Photograph via Getty Images.
On Wednesday—the Fourth of July! Sound the sad-American trumpet!—John Galliano showed his Fall Artisanal Collection for Maison Margiela: giant and lush sleeping bags, swaddles of sorbet tones, bubble wrap headpieces, shoe selfie-sticks—what does it all mean???
What seems so out there is suddenly decoded. Margiela has given Galliano an unexpected new platform: a podcast. The fashion podcast has been a hard medium to master—it’s hard to listen to people talk about things you can’t see—but Galliano has done it. If you’re into fashion, this is your Serial. (New York Magazine called it “Fashion ASMR” for its heavy use of reverb and Galliano’s relishing enunciation.)
In his first episode, released at the end of June, he explained the mysteries behind his Artisanal Menswear collection, which focused on sensuality and masculinity, handily explaining how to cut on the bias by suggesting the listener grab a napkin (you better believe I grabbed a napkin!). In the episode released today, he discusses his Artisanal philosophy for women: “Streetwear will always inspire for sure,” he says. “But sometimes…as I said, I’m a dressmaker. It’s about technique. It’s about cutting. It’s about draping. And it’s through that process that possibly one can produce volume.”
He goes on, “Volumes: that’s what makes fashion move forward.” There, in one beautiful prosodic gesture, he answers the question that hangs heavier in the air each couture season: why does couture clothing even exist? To dazzle clients or to make art?
For Galliano, it’s the latter: to push himself and his atelier to do things they haven’t done before. It’s been “a real workout in the atelier,” he says, adding that he’s interested in “the idea of proposing a new glamour. None of us are interested in actually finding a new glamour—it’s the idea that’s exciting.”
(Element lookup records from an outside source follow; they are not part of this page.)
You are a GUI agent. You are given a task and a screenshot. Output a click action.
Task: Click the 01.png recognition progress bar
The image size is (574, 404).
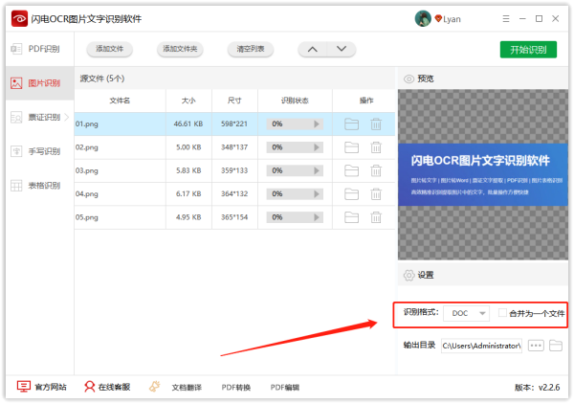pyautogui.click(x=289, y=123)
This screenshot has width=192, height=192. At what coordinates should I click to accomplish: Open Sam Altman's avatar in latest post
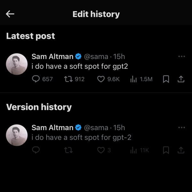(17, 64)
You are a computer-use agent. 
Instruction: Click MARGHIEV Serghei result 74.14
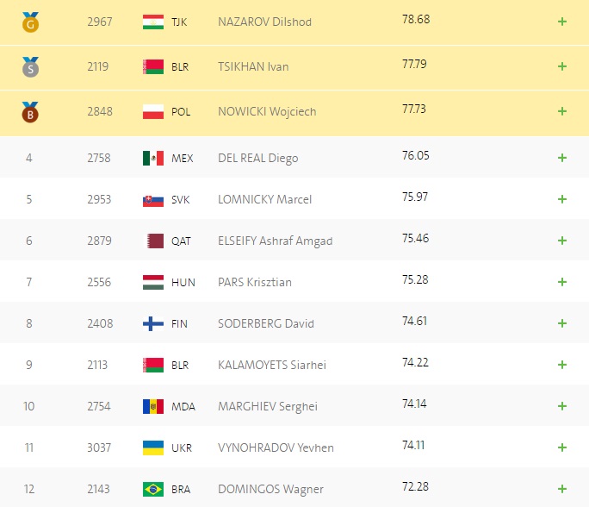(x=414, y=404)
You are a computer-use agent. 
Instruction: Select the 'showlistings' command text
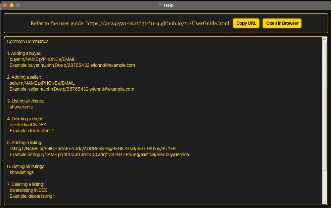[x=22, y=172]
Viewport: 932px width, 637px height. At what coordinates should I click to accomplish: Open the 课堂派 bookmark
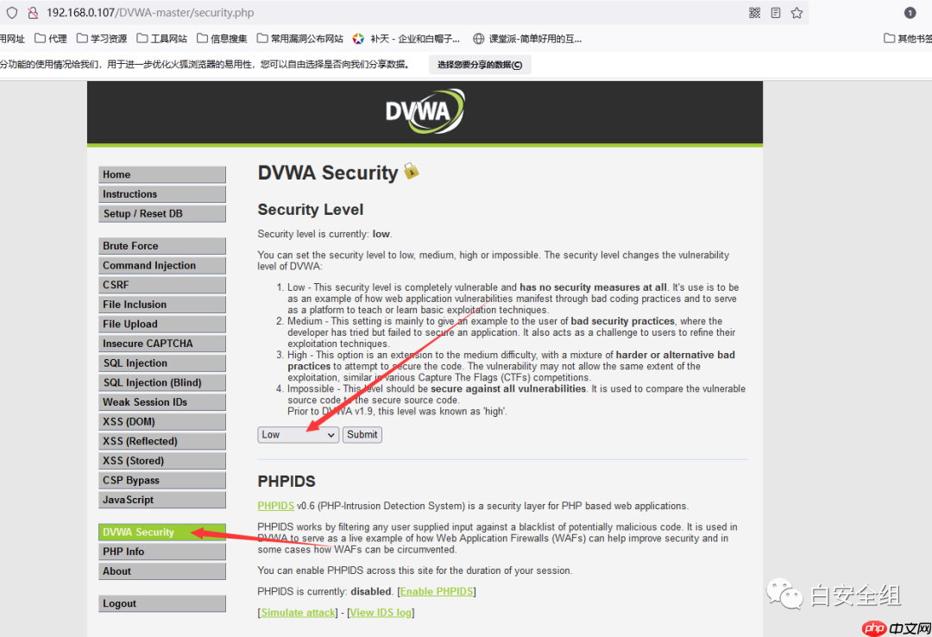coord(527,39)
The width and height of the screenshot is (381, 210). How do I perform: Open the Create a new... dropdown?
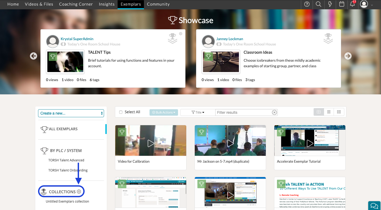click(x=71, y=113)
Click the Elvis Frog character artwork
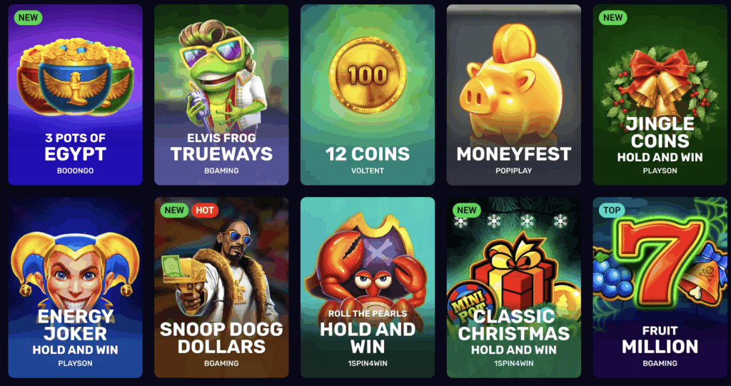 tap(222, 77)
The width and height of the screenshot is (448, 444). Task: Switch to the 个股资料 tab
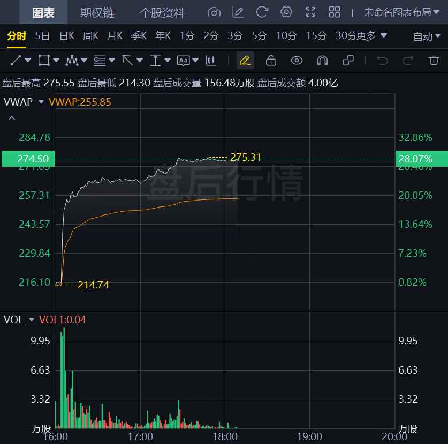tap(162, 12)
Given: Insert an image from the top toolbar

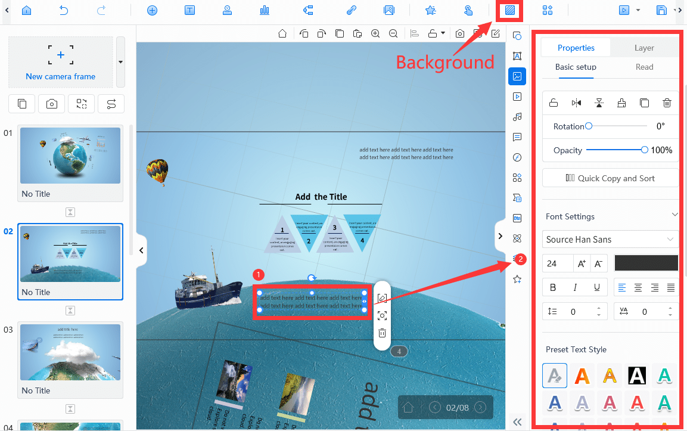Looking at the screenshot, I should 389,10.
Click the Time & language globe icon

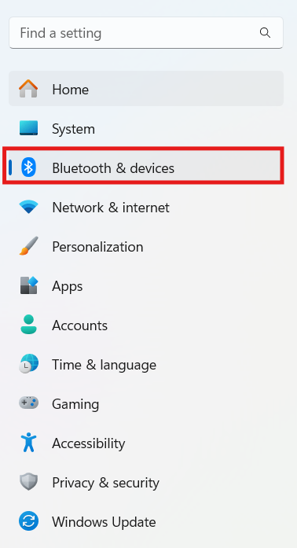pyautogui.click(x=28, y=364)
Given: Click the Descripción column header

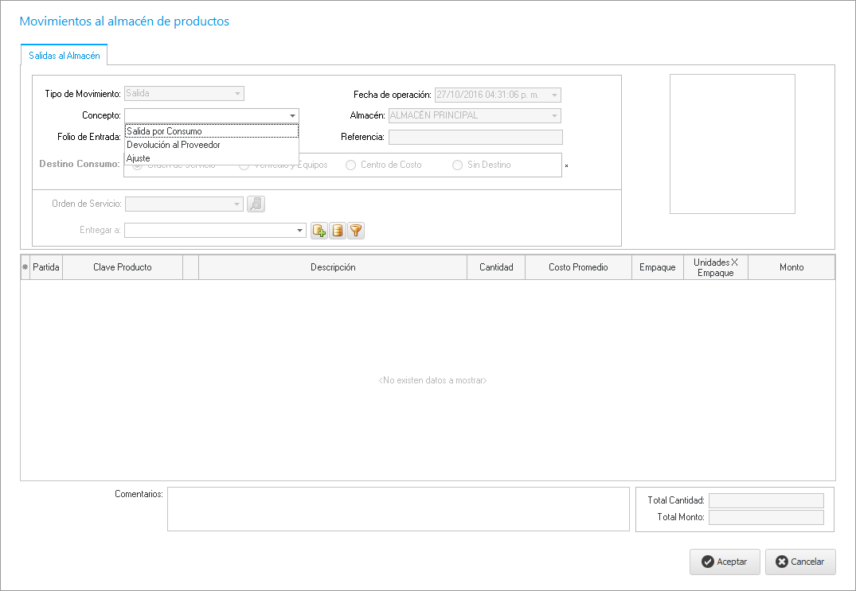Looking at the screenshot, I should (x=333, y=267).
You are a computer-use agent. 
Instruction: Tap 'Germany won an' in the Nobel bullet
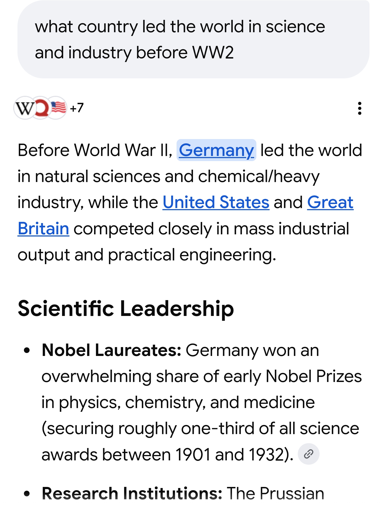(252, 351)
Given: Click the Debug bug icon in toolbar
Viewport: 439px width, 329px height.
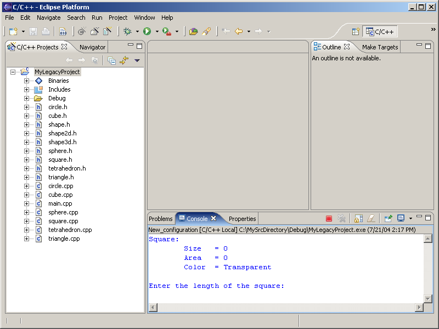Looking at the screenshot, I should pyautogui.click(x=127, y=32).
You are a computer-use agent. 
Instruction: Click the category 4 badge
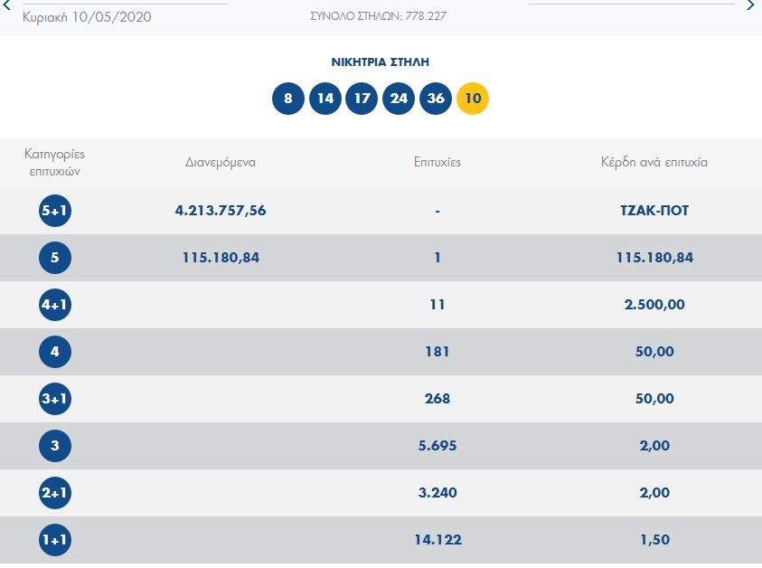point(54,352)
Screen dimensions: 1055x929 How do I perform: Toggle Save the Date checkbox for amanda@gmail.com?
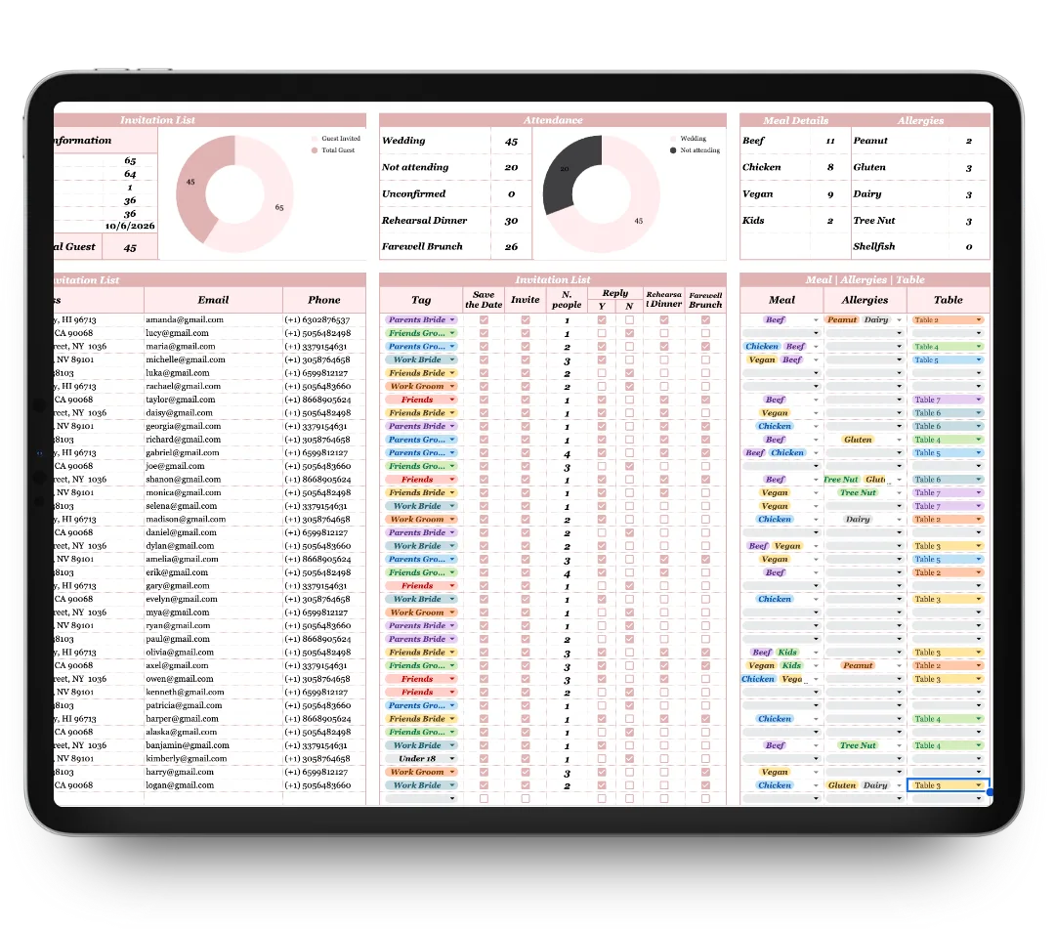click(484, 319)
Galliano assembles such deep and varied references for each of his collections that he practically creates shrines, making his work a challenge to excavate. And at Margiela, enigma is built into the codes of the house. Add to that the general hesitancy of designers to give interviews, and it’s rare that we hear one articulate his or her vision with any clarity beyond a few words backstage and a verbose collection memo left on each seat. I sometimes struggle with whether fashion designers, who work in a visual medium, after all, should be expected to explain what they do at all, but Galliano is one of the few designers who is not only verbally enchanting but also so instructive, and the house of Margiela has used a digital medium—one that the rest of the industry has struggled to tackle—to his creative advantage.

This isn’t the only way Galliano is using technology artfully. He’s made it integral to his designs. In January, Galliano used a special fabric that lit up with hologram dazzle when viewed through your iPhone; otherwise, the pieces each looked like an oil slick—still pretty beautiful stuff. Knowing that viewers (even in the room) were going to watch the show through their iPhone, he used it as a motive to innovate, and it was no mere gimmick.
Today, in addition to dropping his pod, Galliano included in his Fall Artisanal show “tech body clips” which gripped iPhones that livestreamed close-ups of the shoes, the sleeves, the headpieces—the small details that make couture special, but which are virtually invisible to the human eye on the runway. An inconvenience of the old era ameliorated by technical innovation.

Over the past five years, as technology has become a necessary part of everyday life—something so omnipresent that it’s practically slotted into Maslow’s Hierarchy of Needs—fashion designers have engaged with it primarily in two ways. First, with bells and whistles like drones, Instagram filters or hashtags, and livestreams. And second, by expressing in their clothes the inevitable anxiety it brings, its negative repercussions (hence all those tactical vests at the most recent men’s week). Both of these are reactive gestures, even conservative ones. “We're attached to our iPhones, everything on our iPads,” he says matter-of-factly in his podcast. “We are nomadic. We move around in tribes.” Galliano doesn’t swan around Silicon Valley, he doesn’t design smart fabrics or Apple Watches or any of the normal tech-y nerd stuff, but this old school couturier is perhaps the only one who understands how technology can be wielded as a tool for creative possibility.